== Trecho selecionado ==

Nas discussões do quarto texto Jonas Jorge da Silva,discutiu as abordagens de Bruno Lima Rocha sobre a conjuntura das manifestações. Bruno ressalta que os movimentos populares mais clássicos – como centrais sindicais, movimentos de reforma agrária, etc – estão subordinados aos interesses do governo e deixaram de ser um campo de tensão social. Nesse sentido, há uma espécie de autoritarismo do Estado à medida que ele cumpre a tarefa de configurar a agenda social, concentrando as decisões do que é melhor ou não para a sociedade. “Há 10 anos vivemos um cogoverno de centro-esquerda, vivemos melhor no mundo do consumo, mas estamos desorganizados como povo. Setores inteiros do movimento popular estão desarticulados ou têm relações complicadas – subordinadas – para com o governo. Ao mesmo tempo, no Brasil circula muita informação que adere, desde 2000, às lutas antiglobalização”.

== Registros extraídos ==
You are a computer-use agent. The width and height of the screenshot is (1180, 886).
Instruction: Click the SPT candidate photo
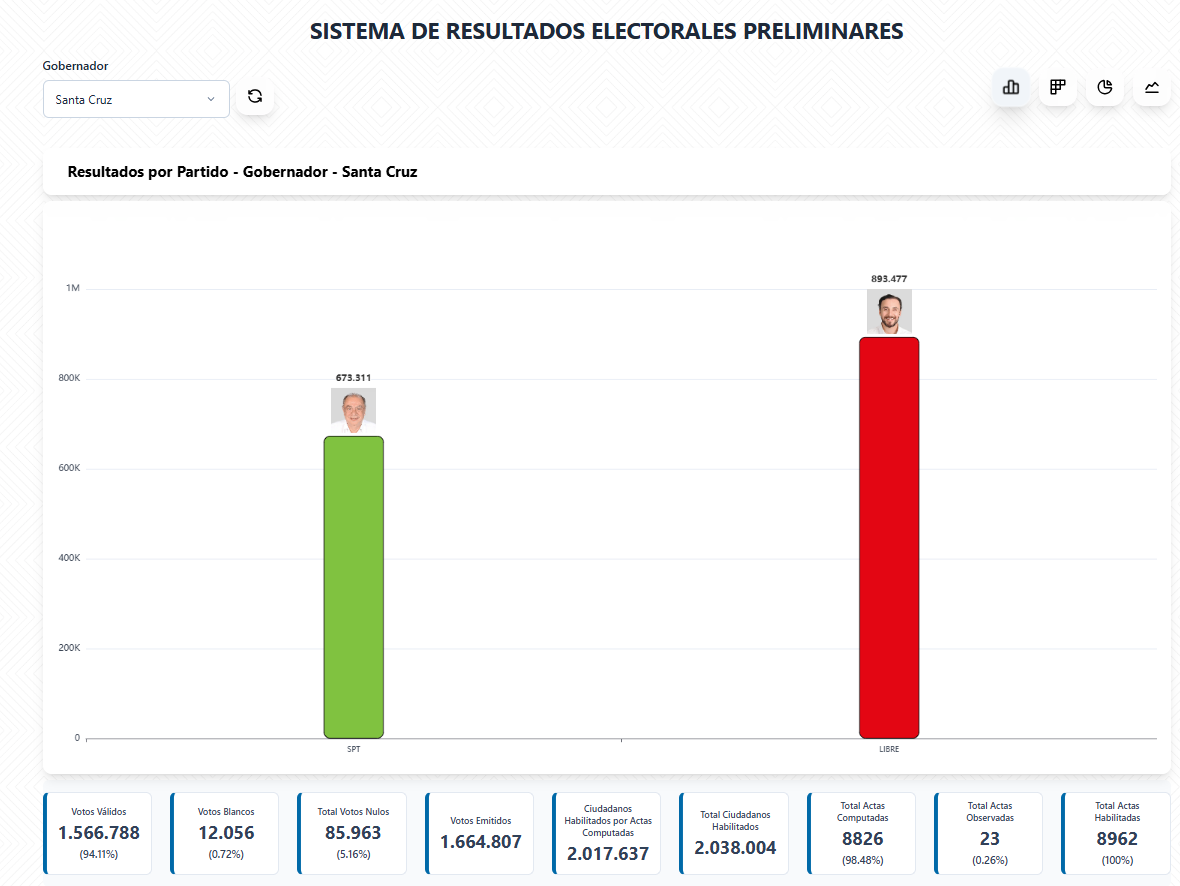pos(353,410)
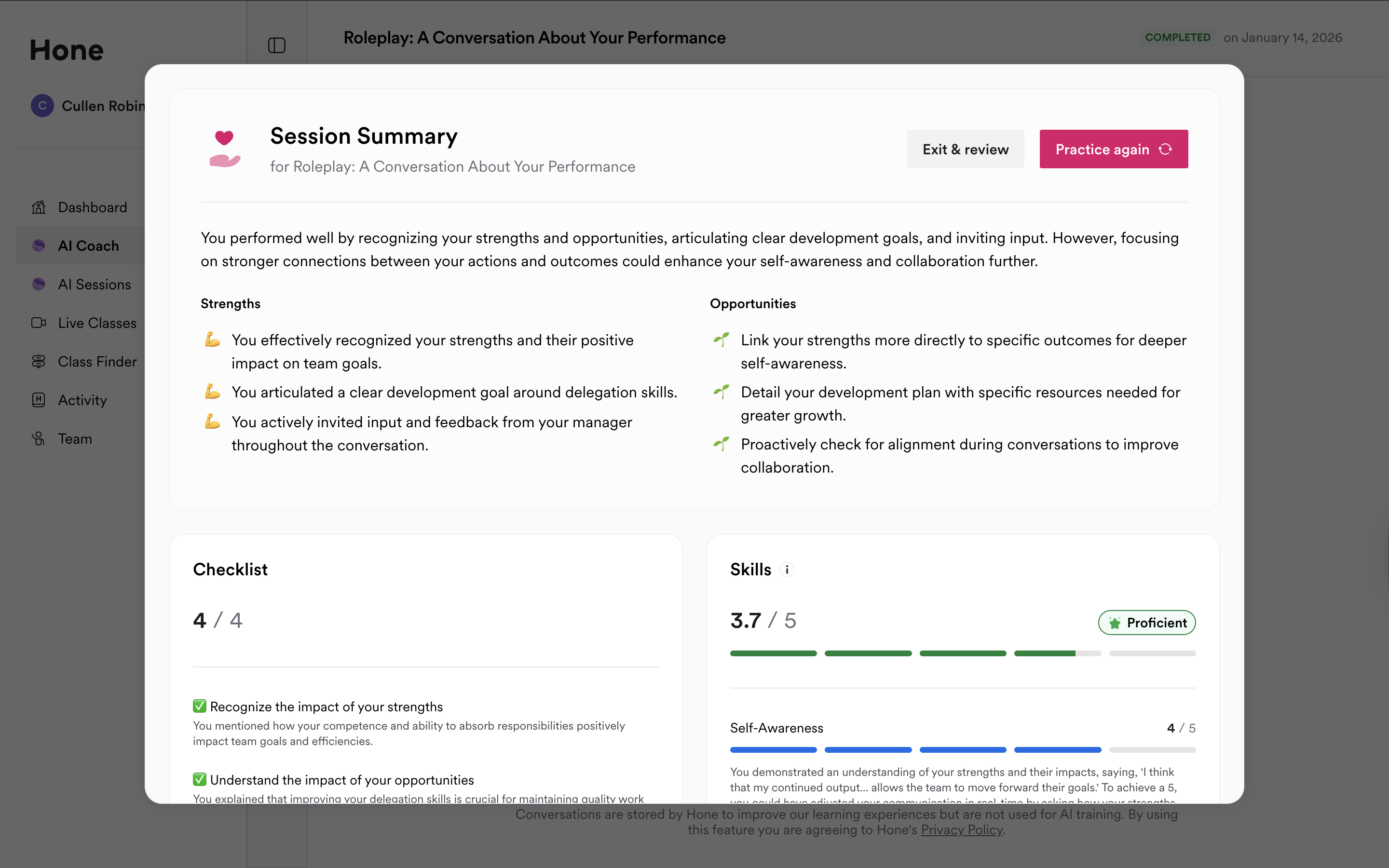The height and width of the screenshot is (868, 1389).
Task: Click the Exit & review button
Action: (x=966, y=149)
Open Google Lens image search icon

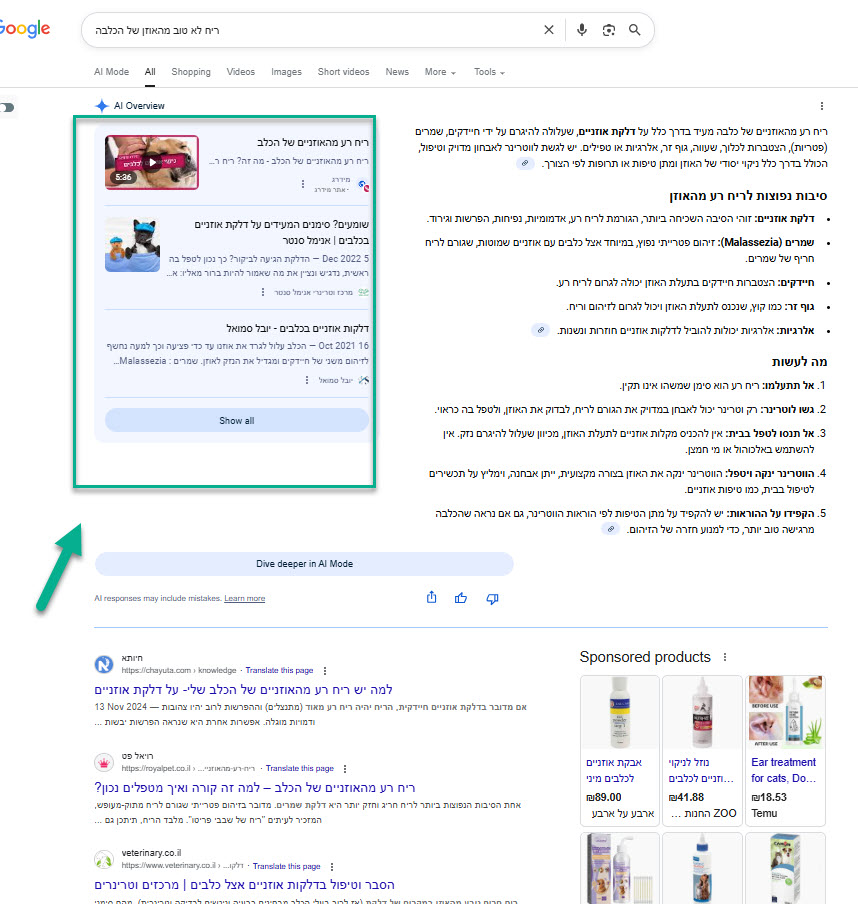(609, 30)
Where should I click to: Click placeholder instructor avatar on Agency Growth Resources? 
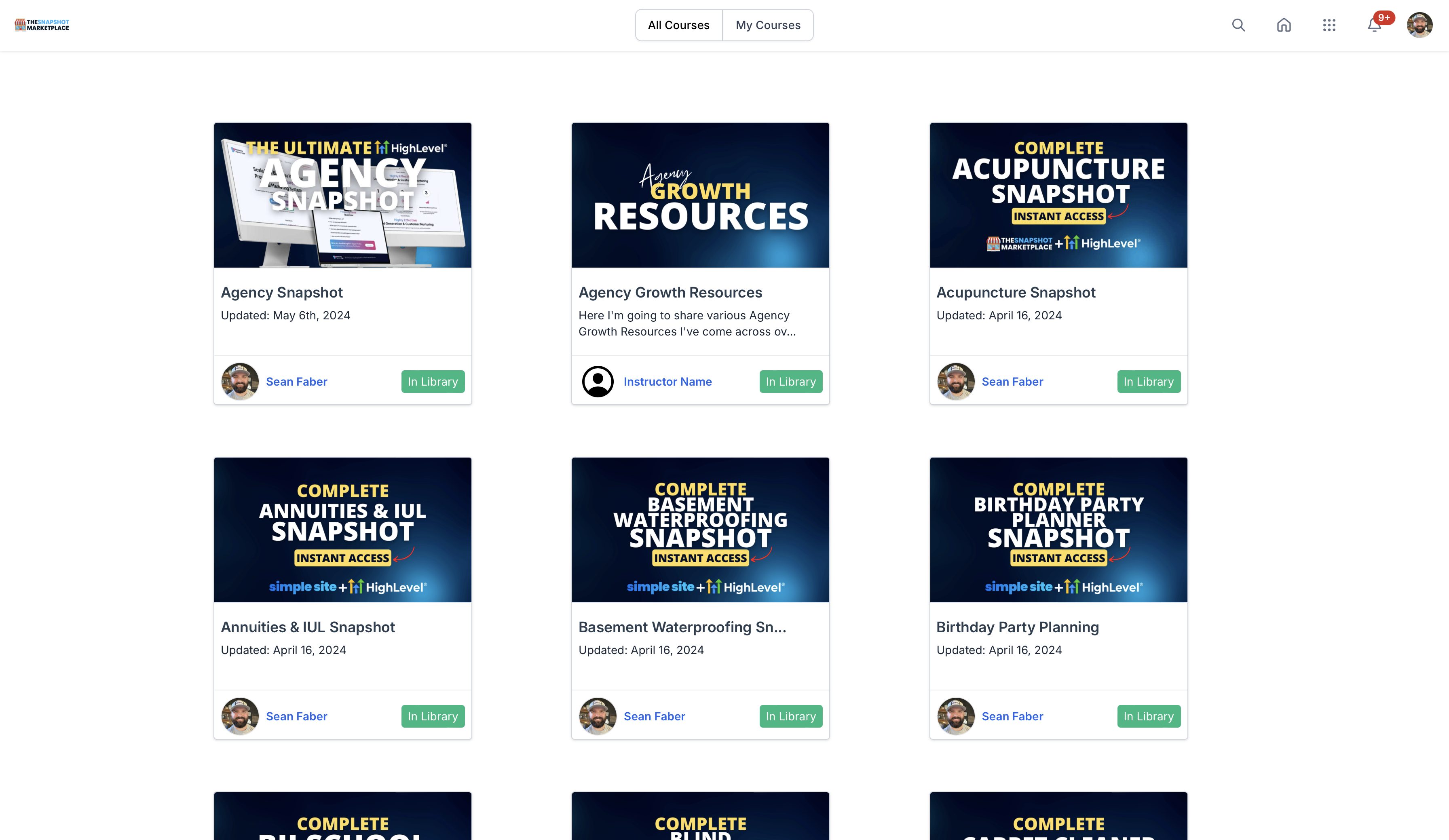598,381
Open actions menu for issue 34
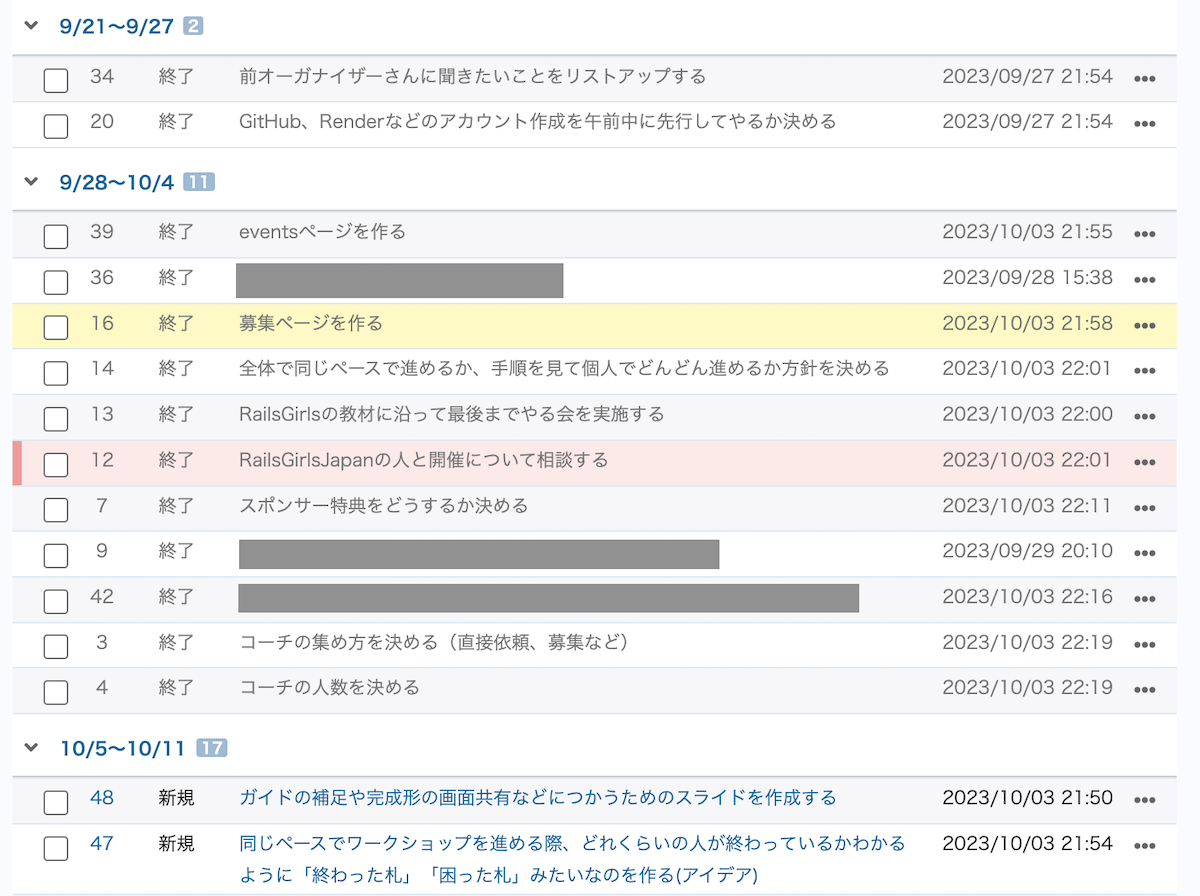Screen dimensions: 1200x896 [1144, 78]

== Instruções das tarefas ==
1: Responda às perguntas a seguir com base no trecho sobre a conjuntura das manifestações, uma resposta por linha, marcada como a pergunta.
(a) Segundo Bruno Lima Rocha, a que estão subordinados os movimentos populares mais clássicos?
(b) Há quantos anos, de acordo com a citação, se vive um cogoverno de centro-esquerda?
(c) Desde que ano circula no Brasil informação que adere às lutas antiglobalização?
2: Escreva a continuação do trecho sobre a conjuntura das manifestações, começando logo após a última frase apresentada.

== Resultados finais ==
1:
(a) Aos interesses do governo.
(b) Há 10 anos.
(c) Desde 2000.

2:
No entanto, o que as manifestações mostraram, segundo a avaliação do jornalista, foi que as coletividades apresentaram uma nova perspectiva, que transcende a inclusão via capitalismo e a luta por direitos e cidadania mais aprofundados. Conforme destacou Jonas da Silva, o autor do texto considera que a pressão exercida pelas forças coletivas e a pressão do povo nas ruas são capazes de reverter decisões políticas e, além disso, capazes de gerarem novos valores à democracia. “Afirmo que, para ampliar a democracia direta e a defesa dos direitos coletivos, tal presença é fundamental. Todos os elementos apresentados: horizontalidade, identidade e independência de classe, sentido popular, democracia direta, profunda democracia interna, exercício do direito das maiorias, todas estas categorias estão presentes e constituem a ideologia anarquista em si”, diz Bruno.
O penúltimo eixo de discussão foi abordado por André Langer, que se debruçou sobre a questão do precariado, tema discutido por Giovanni Alves. Em termos conceituais, fundamentais para entender a discussão,Giovanni Alves pensa a questão do precariado a partir de duas camadas: uma delas seria o subproletariado urbano, formado por jovens adultos, qualificados tecnicamente, com inserção no “mercado de trabalho precarizado”; a outra via se refere ao subproletariado pobre, formado pela população dependente dos programas de redistribuição de renda do governo.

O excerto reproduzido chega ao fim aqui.